**** DATA SHOWN ****

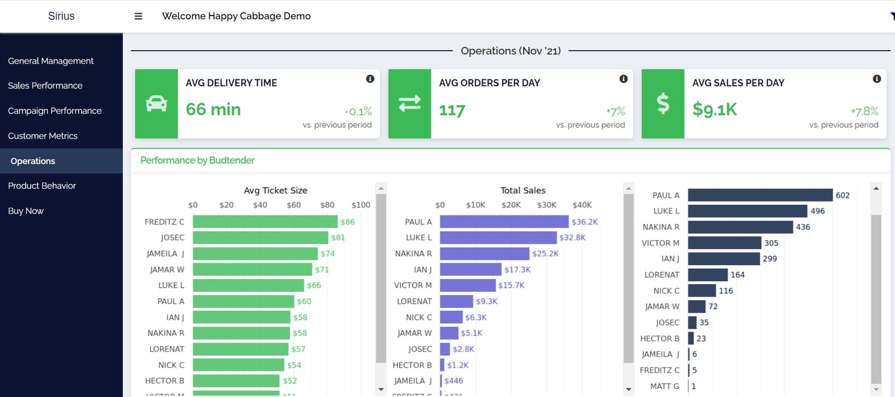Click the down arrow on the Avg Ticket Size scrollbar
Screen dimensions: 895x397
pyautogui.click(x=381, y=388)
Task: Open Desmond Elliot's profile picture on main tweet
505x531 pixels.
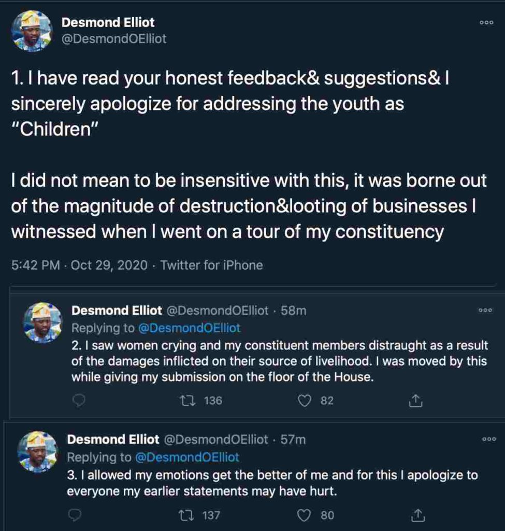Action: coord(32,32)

****
**** DATA SHOWN ****

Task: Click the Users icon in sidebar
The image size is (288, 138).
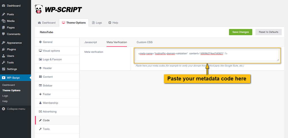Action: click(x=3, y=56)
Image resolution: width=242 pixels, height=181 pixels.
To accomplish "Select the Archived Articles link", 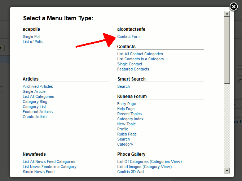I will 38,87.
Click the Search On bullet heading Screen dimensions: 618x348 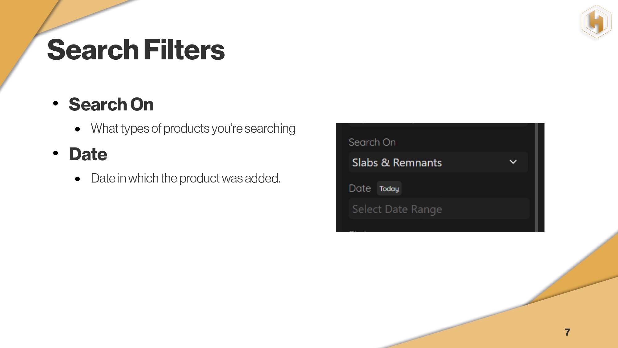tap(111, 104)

****

#### [ASSIGNMENT]
Lines above with "Task" in them are the ones to copy.

#### [YOUR RESPONSE]
Task: Open Desmond Elliot's profile picture on main tweet
Task: Click the Users icon in sidebar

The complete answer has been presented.